ACLU victorious as federal court declares Patriot Act provision a violation of the First Amendment
A federal appeals court ruling late Monday is the cause célèbre of the American Civil Liberties Union, as another provision of the Bush administration’s Patriot Act falls to the judicial system.
Until the ruling, recipients of so-called “national security letters” were legally forbidden from speaking out. The letters, usually a demand for documents, or a notice that private records had been searched by government authorities, were criticized as a cover-all for FBI abuses.
“The appeals court invalidated parts of the statute that wrongly placed the burden on NSL recipients to initiate judicial review of gag orders, holding that the government has the burden to go to court and justify silencing NSL recipients,” said the ACLU in a release. “The appeals court also invalidated parts of the statute that narrowly limited judicial review of the gag orders – provisions that required the courts to treat the government’s claims about the need for secrecy as conclusive and required the courts to defer entirely to the executive branch.”
Because of the ruling, the government will now be forced to justify individual gag orders before a court, instead of casually wielding the power of a blanket gag as the Bush administration has done since the blindingly fast passage of the Patriot Act in Oct. 2001.
In Sept. 2007, a federal judge ruled unconstitutional provisions within the Patriot Act which allowed the government to obtain search warrants without probable cause.
The ACLU’s complete press release follows.
FOR IMMEDIATE RELEASE
December 15, 2008
NEW YORK – A federal appeals court today upheld, in part, a decision striking down provisions of the Patriot Act that prevent national security letter (NSL) recipients from speaking out about the secret records demands.
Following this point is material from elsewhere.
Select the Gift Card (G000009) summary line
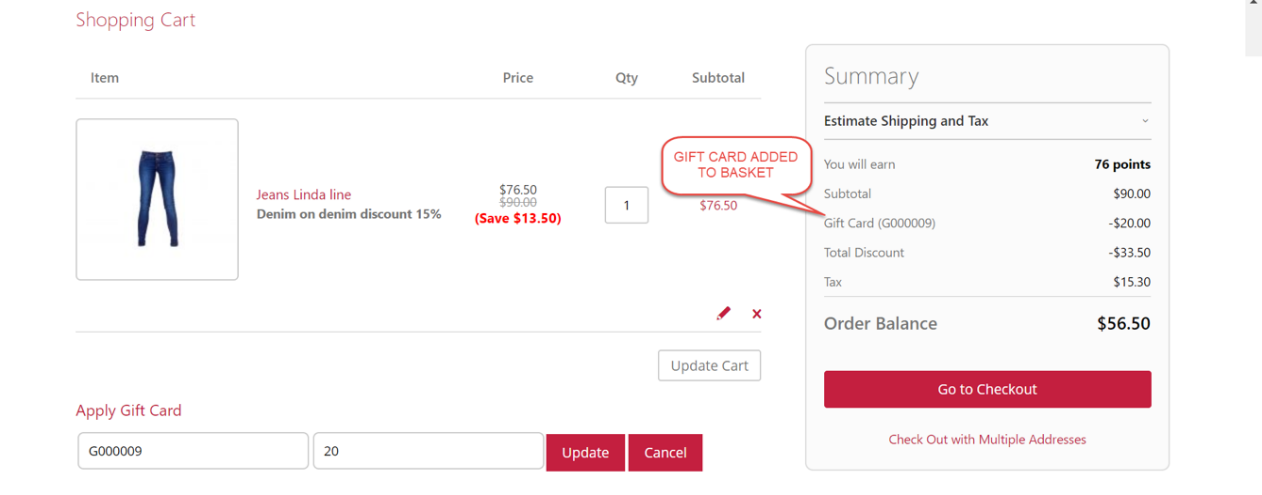This screenshot has height=495, width=1262. click(x=880, y=223)
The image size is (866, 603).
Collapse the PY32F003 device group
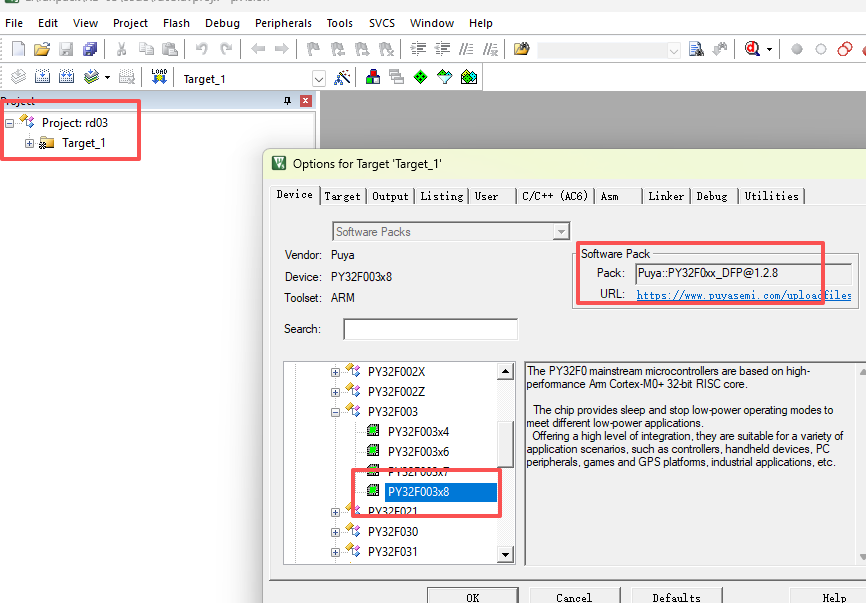[x=336, y=412]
The decision comes in an American Civil Liberties Union and New York Civil Liberties Union lawsuit challenging the FBI’s authority to use NSLs to demand sensitive and private customer records from Internet Service Providers and then forbid them from discussing the requests. Siding with the ACLU, the U.S. Court of Appeals for the Second Circuit found that the statute’s gag provisions violate the First Amendment.
“We are gratified that the appeals court found that the FBI cannot silence people with complete disregard for the First Amendment simply by saying the words ‘national security,’” said Melissa Goodman, staff attorney with the ACLU National Security Project. “This is a major victory for the rule of law. The court recognized the need for judicial oversight of the government’s dangerous gag power and rejected the Bush administration’s position that the courts should just rubber-stamp these gag orders. By upholding the critical check of judicial review, the FBI can no longer use this incredible power to hide abuse of its intrusive Patriot Act surveillance powers and silence critics.”
The appeals court invalidated parts of the statute that wrongly placed the burden on NSL recipients to initiate judicial review of gag orders, holding that the government has the burden to go to court and justify silencing NSL recipients. The appeals court also invalidated parts of the statute that narrowly limited judicial review of the gag orders – provisions that required the courts to treat the government’s claims about the need for secrecy as conclusive and required the courts to defer entirely to the executive branch.
“The appellate panel correctly observed that the imposition of such a conclusive presumption ignored well-settled First Amendment standards and deprived the judiciary of its important function as a protector of fundamental rights,” said Arthur Eisenberg, Legal Director for the New York Civil Liberties Union.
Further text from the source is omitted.